Known as country of origin labeling, the new law went into effect last year and has been a contentious issue among the major meat industry groups and some U.S. trade partners, who do not feel they should be required to label where their meat comes from.

On July 29. the U.S. District Court for the District of Columbia upheld a March 28 decision, affirming that requiring labeling on where meat comes from is acceptable.

According to the opinion filed on behalf of the court, the new labeling rules “enable customers to make informed choices based on characteristics of the products they wished to purchase, including United States supervision of the entire production process for health and hygiene.”

Related: The COOL controversy continues.

The full appellate panel heard the case as part of an “En Banc” decision, after a three-judge appeals panel ruled against the industry but suggested that the full court may want to review its decision.

Factual information

The National Farmers Union praised the court’s decision, which NFU said gives consumers more information.

“The Court ruled that the government may require factual, uncontroversial information to be included on a label,” said NFU President Roger Johnson, in a released statement. “American consumers want to know basic information about where their meat comes from, and livestock producers across this great nation are very proud of what they produce and happy to let consumers know where their meat comes from.”

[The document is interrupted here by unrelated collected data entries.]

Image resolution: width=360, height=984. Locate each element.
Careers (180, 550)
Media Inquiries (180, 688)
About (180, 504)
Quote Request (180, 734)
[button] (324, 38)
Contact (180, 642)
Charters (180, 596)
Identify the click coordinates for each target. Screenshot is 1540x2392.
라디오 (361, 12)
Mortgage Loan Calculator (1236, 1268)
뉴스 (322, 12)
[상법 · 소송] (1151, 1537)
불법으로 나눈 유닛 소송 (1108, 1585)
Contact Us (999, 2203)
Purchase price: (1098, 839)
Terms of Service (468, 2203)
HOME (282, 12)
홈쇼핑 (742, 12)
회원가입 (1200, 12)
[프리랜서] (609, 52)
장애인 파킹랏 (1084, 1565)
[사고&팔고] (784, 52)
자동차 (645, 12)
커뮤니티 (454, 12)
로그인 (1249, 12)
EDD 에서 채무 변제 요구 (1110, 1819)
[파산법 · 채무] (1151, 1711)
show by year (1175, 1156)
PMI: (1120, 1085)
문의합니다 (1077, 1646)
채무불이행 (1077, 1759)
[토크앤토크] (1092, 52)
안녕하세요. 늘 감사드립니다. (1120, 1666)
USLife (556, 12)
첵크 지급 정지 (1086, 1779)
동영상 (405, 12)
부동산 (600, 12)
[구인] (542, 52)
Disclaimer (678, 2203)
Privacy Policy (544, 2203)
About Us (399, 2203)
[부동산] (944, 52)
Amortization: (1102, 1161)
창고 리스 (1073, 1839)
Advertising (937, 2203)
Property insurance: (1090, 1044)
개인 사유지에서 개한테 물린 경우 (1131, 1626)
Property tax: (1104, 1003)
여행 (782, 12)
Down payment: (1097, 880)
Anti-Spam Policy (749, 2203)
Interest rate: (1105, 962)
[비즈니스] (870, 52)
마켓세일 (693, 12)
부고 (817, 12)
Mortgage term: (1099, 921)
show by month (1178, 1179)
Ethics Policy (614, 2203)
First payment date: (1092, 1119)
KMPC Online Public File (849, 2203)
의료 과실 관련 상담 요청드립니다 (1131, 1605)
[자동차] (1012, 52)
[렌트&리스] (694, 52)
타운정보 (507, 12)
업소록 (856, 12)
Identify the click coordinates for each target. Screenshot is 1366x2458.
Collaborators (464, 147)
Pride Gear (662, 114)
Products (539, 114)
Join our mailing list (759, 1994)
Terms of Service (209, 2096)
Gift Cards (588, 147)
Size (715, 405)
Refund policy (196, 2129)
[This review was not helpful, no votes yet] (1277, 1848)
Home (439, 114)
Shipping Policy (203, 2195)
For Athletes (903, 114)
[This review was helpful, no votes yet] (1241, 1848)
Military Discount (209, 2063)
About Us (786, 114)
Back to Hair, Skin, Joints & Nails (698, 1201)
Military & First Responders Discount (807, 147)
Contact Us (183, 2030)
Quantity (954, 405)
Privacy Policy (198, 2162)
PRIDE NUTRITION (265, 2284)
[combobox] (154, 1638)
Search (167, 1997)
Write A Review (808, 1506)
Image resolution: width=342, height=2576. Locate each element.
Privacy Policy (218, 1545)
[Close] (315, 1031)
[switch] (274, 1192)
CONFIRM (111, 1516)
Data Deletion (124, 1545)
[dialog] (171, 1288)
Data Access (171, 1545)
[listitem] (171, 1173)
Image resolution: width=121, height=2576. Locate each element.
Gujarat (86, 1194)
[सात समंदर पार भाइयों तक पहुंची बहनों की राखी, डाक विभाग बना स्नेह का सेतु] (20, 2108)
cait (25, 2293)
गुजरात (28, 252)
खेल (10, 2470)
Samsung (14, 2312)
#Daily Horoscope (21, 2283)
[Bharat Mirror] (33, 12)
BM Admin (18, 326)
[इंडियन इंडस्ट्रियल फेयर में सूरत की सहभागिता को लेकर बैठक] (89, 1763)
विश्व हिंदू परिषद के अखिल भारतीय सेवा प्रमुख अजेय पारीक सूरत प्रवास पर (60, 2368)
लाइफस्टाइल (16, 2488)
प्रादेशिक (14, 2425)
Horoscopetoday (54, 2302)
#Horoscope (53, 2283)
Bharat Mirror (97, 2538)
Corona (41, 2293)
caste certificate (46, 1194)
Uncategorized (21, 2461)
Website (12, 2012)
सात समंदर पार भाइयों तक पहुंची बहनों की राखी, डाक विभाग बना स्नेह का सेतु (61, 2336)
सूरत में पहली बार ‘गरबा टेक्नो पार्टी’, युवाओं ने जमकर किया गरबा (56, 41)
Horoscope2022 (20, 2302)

According to NFU, this is the third time COOL has been upheld in court and the organization says there is “no need” to proceed with further appeals.

Complaint filed

The American Meat Institute filed the laswuit in July 2013, along with the American Association of Meat Processors, Canadian Cattlemen’s Association, Canadian Pork Council, Confedaracion Nacional de Organizaciones Ganaderas, National Cattlemen’s Beef Association, National Pork Producers Council, North American Meat Association and the Southwest Meat Association.

“We have maintained all along that the country of origin rule harms livestock producers and the industry and affords little benefit to consumers,” said American Meat Institute President James Hodges, in a released statement. “This decision will perpetuate those harms. We will evaluate our options moving forward.”

In the complaint, the parties argue that the final rule violates the U.S. Constitution by compelling speech in the form of costly and detailed labels on meat products that do not directly advance a government interest.

They also argue that the 2013 regulation exceeds the scope of the statutory mandate, because the statute does not permit the kind of detailed and onerous labeling requirements the final rule puts in place, and that the rule is arbitrary and capricious, because it imposes vast burdens on the industry with little to no countervailing benefit.

The meat industry also tried unsuccessfully to repeal COOL in the 2014 farm bill.